The desired characteristics of a memory cell for computer main memory are high speed, low power, nonvolatility, and low cost. Low cost is accomplished by a simple fabrication process and a small surface area. Dynamic random access memory (DRAM) cells are fast and expend little power, but have to be refreshed many times each second and require complex structures to incorporate a capacitor in each cell. Flash type EEPROM cells are nonvolatile, have low sensing power, and can be constructed as a single device, but take microseconds to write and milliseconds to erase, which makes them too slow for many applications, especially for use in computer main memory. Conventional semiconductor memory cells such as DRAM, ROM, and EEPROM have current flow in the plane of the cell, i.e., "horizontal", and therefore occupy a total surface area that is the sum of the essential memory cell area plus the area for the electrical contact regions, and therefore do not achieve the theoretical minimum cell area.
Unlike DRAM, magnetic memory cells that store information as the orientation of magnetization of a ferromagnetic region can hold stored information for long periods of time, and are thus nonvolatile. Certain types of magnetic memory cells that use the magnetic state to alter the electrical resistance of the materials near the ferromagnetic region are collectively known as magnetoresistive (MR) memory cells. An array of magnetic memory cells is often called magnetic RAM or MRAM.
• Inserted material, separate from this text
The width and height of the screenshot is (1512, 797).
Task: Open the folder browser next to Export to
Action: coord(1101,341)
In prior art MR memory cells based on the anisotropic magnetoresistive (AMR) effect, as described, for example, in Daughton, Thin Solid Films, Vol. 216, 1992, the cell resistance values are on the order of 10 to 100 Ohms using practical film materials and thicknesses. In the AMR effect, the electrical resistance of certain magnetic metals varies as the square of the cosine of the angle between the magnetization and the direction of the sense current. Because the sensing current direction through the AMR memory cell is horizontal, or in the plane of the films making up the cell, a long and narrow shape for the MR material is required to increase the resistance. Long and narrow shapes do not allow the cell to be drawn in as small an area as a DRAM cell. An alternative magnetoresistive effect, called giant magnetoresistance (GMR), which includes the "spin valve" type of GMR magnetic memory cell, also has current flow in the horizontal direction and similar resistance values. An MRAM based on spin valve GMR memory cells is described in IBM's U.S. Pat. No. 5,343,422.
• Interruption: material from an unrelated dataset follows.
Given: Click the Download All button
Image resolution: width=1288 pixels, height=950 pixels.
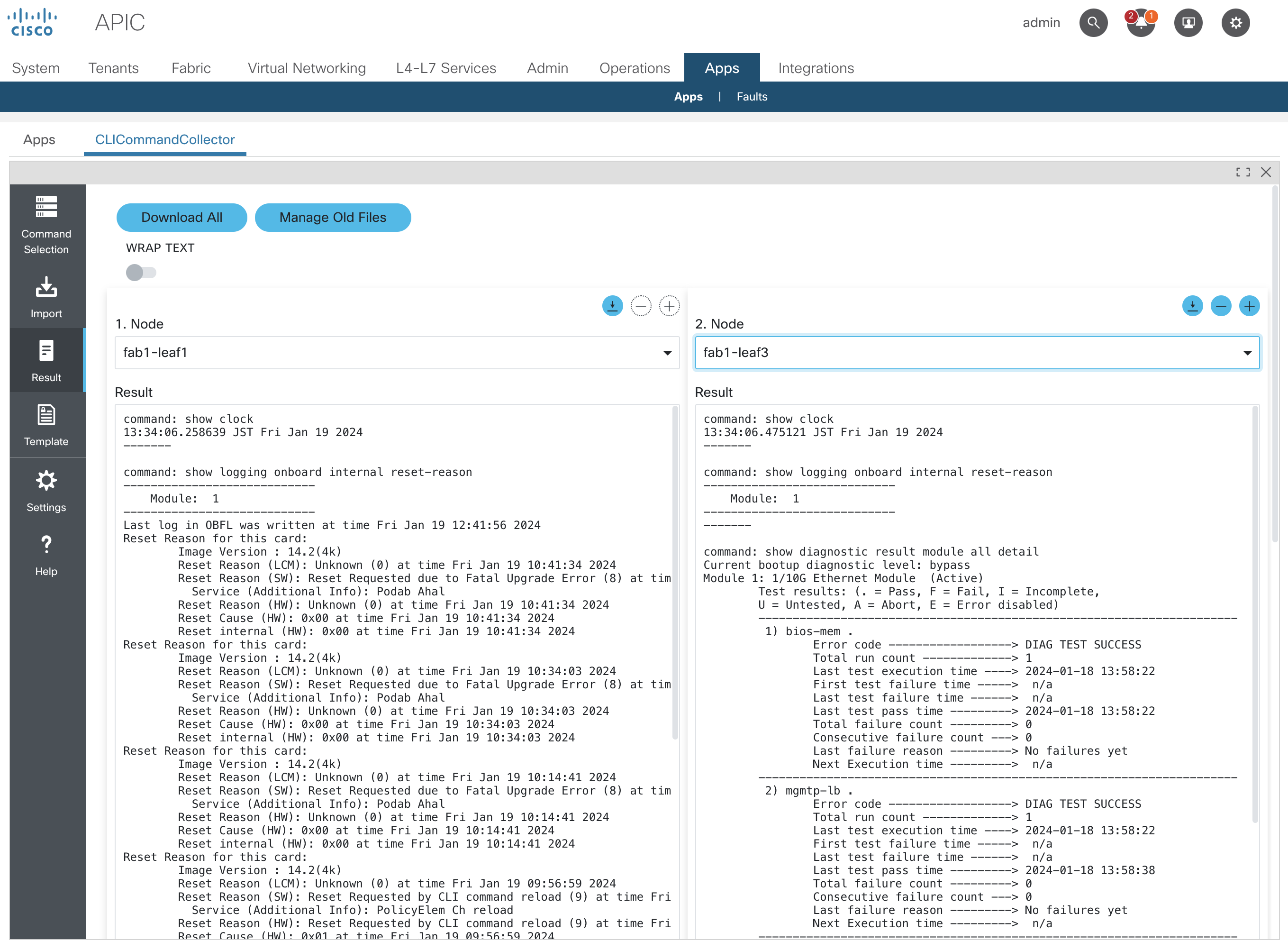Looking at the screenshot, I should click(181, 218).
For high capacity memories useful for computer main storage, a higher value of resistance is desired. A high resistance value for a magnetic memory cell is needed to reduce the sense power. Thus, the inherently low resistance of AMR and GMR memory cells, and the fact that their resistance must be increased by increasing their surface area appropriately, severely limits the use of these types of magnetic memory cells for high-density nonvolatile storage.
AMR and GMR memory cells also have power inefficiency due to the arrangement of the individual memory cell elements into an array. MRAM devices using AMR and GMR memory cells are organized as a series connection of many cells through which the sense current flows. When one memory cell in the series path is being sensed, the current flows through many other cells. This reduces the efficiency of the sensing process in two ways. First, sensing the value of the resistance of the selected cell is more difficult due to the series resistance of the many other cells in the sense path. Second, sensing power is higher due to the power dissipated in the many other cells in the sense path. Power efficiency is needed for high-capacity MRAM useful for computer main storage. Thus, the sensing inefficiencies of MRAM using AMR and GMR memory cells severely limits the use of these types of MR memory cells in high-capacity nonvolatile storage.
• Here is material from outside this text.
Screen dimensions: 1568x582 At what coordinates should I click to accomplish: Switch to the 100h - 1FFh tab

A magnetic tunnel junction (MTJ) is based on substantially different physical principles than AMR or GMR. In an MTJ, two ferromagnetic layers are separated by an insulating tunnel barrier and the magnetoresistance results from the spin-polarized tunneling of conduction electrons between the two ferromagnetic layers. The tunneling current depends on the relative orientation of the magnetic moments of the two ferromagnetic layers. An MTJ is described by Moodera et al. in "Large Magnetoresistance at Room Temperature in Ferromagnetic Thin Film Tunnel Junctions", Physical Review Letters, Vol. 74, No. 16, 17 Apr. 1995, pp. 3273-3276. MTJ devices have several practical limitations that have prevented their commercialization, and no operable MRAM using MTJs has been proposed or built.